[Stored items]
----

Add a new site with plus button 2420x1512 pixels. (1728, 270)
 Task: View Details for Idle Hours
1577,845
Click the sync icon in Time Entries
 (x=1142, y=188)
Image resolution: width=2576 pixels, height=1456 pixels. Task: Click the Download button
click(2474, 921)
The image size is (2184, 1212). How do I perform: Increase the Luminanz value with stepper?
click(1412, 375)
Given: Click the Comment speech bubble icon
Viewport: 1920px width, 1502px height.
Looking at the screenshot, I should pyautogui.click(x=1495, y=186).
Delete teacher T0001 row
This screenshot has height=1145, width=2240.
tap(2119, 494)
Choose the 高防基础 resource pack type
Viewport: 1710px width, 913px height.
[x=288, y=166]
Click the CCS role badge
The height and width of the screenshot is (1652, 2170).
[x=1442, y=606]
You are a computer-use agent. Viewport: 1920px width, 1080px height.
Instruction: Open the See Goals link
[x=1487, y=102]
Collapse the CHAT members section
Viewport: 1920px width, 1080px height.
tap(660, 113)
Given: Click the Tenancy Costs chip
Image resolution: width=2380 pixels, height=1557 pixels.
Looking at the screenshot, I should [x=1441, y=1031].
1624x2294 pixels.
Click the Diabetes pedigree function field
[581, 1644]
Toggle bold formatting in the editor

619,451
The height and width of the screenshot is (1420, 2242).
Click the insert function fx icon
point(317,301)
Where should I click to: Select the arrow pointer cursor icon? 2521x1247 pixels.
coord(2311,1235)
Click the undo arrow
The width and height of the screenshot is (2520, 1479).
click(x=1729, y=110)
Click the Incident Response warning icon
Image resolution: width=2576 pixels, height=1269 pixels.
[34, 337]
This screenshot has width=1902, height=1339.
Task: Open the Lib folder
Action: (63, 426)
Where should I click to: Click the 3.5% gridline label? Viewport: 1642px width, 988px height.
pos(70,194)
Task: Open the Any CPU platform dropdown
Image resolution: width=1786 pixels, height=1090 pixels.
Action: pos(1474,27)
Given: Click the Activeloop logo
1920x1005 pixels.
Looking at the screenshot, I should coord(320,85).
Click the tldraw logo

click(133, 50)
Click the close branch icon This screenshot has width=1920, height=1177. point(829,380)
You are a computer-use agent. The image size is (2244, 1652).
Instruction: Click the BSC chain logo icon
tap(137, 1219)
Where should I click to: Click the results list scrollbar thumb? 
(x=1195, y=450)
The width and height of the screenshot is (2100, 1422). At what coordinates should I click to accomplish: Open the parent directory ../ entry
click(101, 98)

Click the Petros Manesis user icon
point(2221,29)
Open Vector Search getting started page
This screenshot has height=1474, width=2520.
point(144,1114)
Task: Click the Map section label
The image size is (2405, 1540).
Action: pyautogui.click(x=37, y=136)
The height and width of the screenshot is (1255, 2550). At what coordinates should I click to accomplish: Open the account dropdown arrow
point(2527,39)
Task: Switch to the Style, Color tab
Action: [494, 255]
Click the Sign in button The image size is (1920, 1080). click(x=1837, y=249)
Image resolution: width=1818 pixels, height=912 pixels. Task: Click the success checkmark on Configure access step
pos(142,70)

----

◆ REQUIRED WORK ◆
After locating the line with "The image size is (2184, 1212)." above, return that line and every later line through the one with "Given: Click the Comment speech bubble icon", word for word and with nothing else.

◆ OUTPUT OF THE EXERCISE ◆
The image size is (2184, 1212). How do I perform: Increase the Luminanz value with stepper?
click(1412, 375)
Given: Click the Comment speech bubble icon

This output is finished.